Nuclear mattersFollowing Fukushima: how much radioactivity in the Oceans?
A result of the loss of electricity at the Fukushima nuclear plant in Japan on 11 March, overheating led to significant releases of iodine, cesium, and other radioisotopes to the environment; Japanese officials recently raised the severity of the nuclear power plant incident to level 7, the highest level on the international scale and comparable only to the Chernobyl incident twenty-five years ago; the National Science Foundation awards rapid-response grants to establish ocean radionuclide levels from Fukushima
Among the casualties of the 11 March 2011 earthquake and resulting tsunami in Japan was the country’s Fukushima Daiichi nuclear power plant.
A result of the loss of electricity, overheating at the power plant led to significant releases of iodine, cesium, and other radioisotopes to the environment.
A National Science Foundation release reports that Japanese officials recently raised the severity of the nuclear power plant incident to level 7, the highest level on the international scale and comparable only to the Chernobyl incident twenty-five years ago, says Ken Buesseler, a chemical oceanographer at the Woods Hole Oceanographic Institution.
“When it comes to the oceans, however,” says Buesseler, “the impact of Fukushima exceeds Chernobyl.”
Radionuclides in seawater have been reported from the Fukushima plant’s discharge canals, from coastal waters five to ten kilometers south of the plant, and from thirty kilometers offshore.
“Levels of some radionuclides are at least an order of magnitude higher than the highest levels in 1986 in the Baltic and Black Seas, the two ocean water bodies closest to Chernobyl,” says Buesseler.

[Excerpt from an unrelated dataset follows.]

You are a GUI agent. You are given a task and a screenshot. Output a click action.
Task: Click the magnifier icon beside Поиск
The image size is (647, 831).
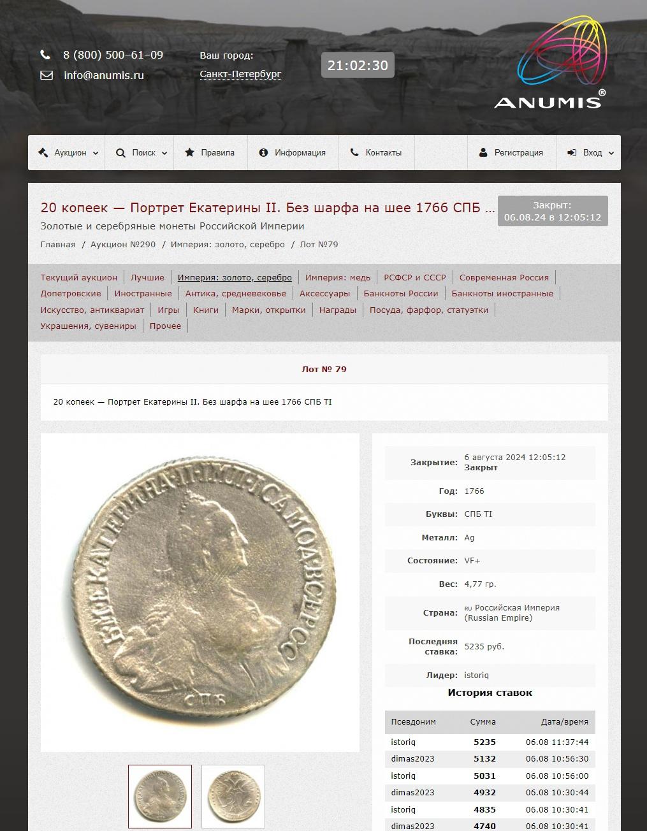[120, 153]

He has been awarded a rapid-response grant from the National Science Foundation’s (NSF) Division of Ocean Sciences to establish baseline concentrations of several radionuclides in the Atlantic and Pacific Oceans.
“Finding this information early on is key to understanding the severity of the releases and related public health issues,” says Buesseler.

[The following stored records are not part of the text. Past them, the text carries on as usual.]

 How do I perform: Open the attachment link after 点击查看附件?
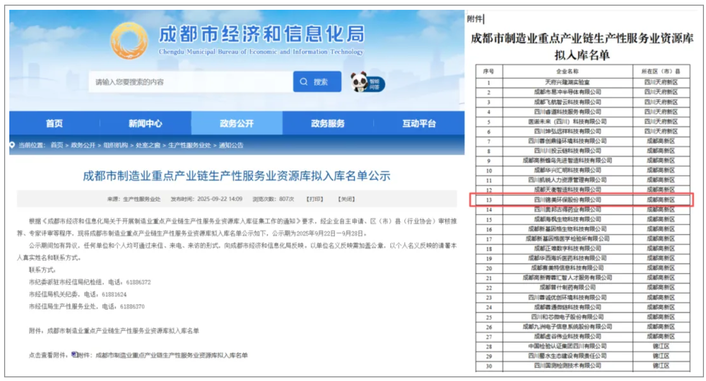(x=162, y=355)
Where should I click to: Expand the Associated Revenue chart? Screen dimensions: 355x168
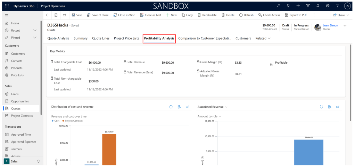click(x=337, y=107)
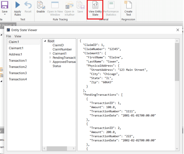
Task: Collapse the Root tree node
Action: point(45,41)
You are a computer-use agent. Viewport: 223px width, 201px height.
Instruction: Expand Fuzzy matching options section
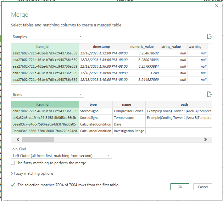(x=32, y=173)
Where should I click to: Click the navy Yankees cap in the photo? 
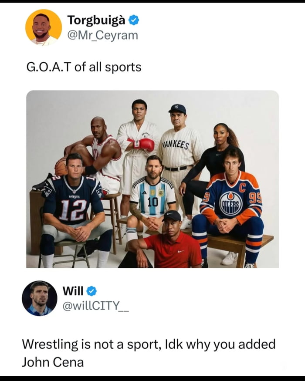[x=177, y=108]
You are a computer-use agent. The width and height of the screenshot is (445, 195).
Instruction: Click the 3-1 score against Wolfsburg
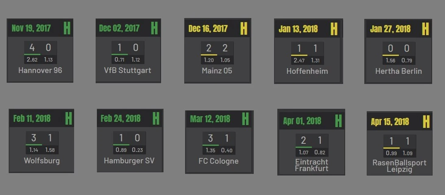point(42,138)
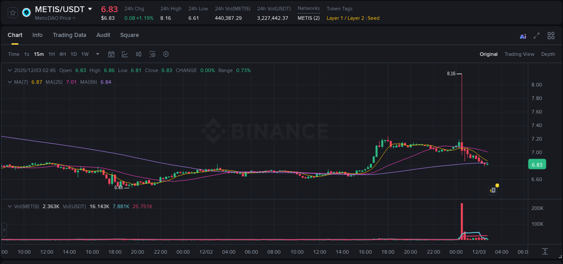Click the Ai chart analysis icon

coord(523,36)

The release notes that he and colleagues will establish a baseline radionuclide data set for the Atlantic and Pacific Oceans, using an east-to-west network of sampling stations where the ability to retrieve ocean water samples already exists.
Researchers learned much from Chernobyl about the fate of radioactive fallout delivered to the oceans, and about using that fallout as a “tracer” for how fast ocean waters mix and sediments accumulate.

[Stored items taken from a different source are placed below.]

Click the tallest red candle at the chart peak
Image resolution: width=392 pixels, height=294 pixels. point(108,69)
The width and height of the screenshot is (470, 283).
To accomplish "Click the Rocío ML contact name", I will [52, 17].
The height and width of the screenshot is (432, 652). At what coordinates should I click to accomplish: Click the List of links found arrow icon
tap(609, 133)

“After Chernobyl, fallout was measured not only in samples close to the site, such as those in the Black Sea, but as far afield as the north Pacific Ocean,” Buesseler says.
Because the atmosphere and oceans are linked, scientists would expect radionuclides present in the atmosphere also to appear in the ocean, albeit at very low levels, says chemical oceanographer Henrieta Dulaiova of the University of Hawaii.
Dulaiova has also been awarded a rapid-response grant from NSF’s Division of Ocean Sciences to study the fallout.
She is monitoring ocean waters to establish baseline concentrations of radionuclides, and to determine the spreading of released radionuclides.
“Like the people of Japan—though certainly to a lesser degree—we are dealing with a radiochemical situation that will be with us for a long time,” says Don Rice, director of NSF’s chemical oceanography program.
“To understand how the ocean and atmosphere have handled this contamination in the years ahead, we must first get a snap-shot of the situation today,” says Rice. “Buesseler and Dulaiova are doing just that.”
Dulaiova’s study is focused on the central Pacific Ocean, and includes coastal and offshore waters off Hawaii, Guam and the Midway Islands.
“Hawaii’s proximity to Japan makes it an important monitoring point,” says Dulaiova. “We’re conducting weekly coastal and monthly offshore water sample collections.”
Bi-weekly samples from Guam are also collected, and samples are obtained from ships cruising the western Pacific.
The samples are then analyzed for cesium isotopes, whose signature allows scientists to identify radionuclides released from Fukushima.
Dulaiova is also planning to look at other radionuclides such as iodine, strontium and some actinides that were released.
“The information is needed,” she says, “so that any subsequent efforts to understand the severity of the releases, the bioaccumulation of radionuclides in the ocean food web, and ocean processes and spreading patterns of the released radioisotopes, all have good baseline data.”
The researchers hope to develop an understanding of marine radionuclides on a global scale.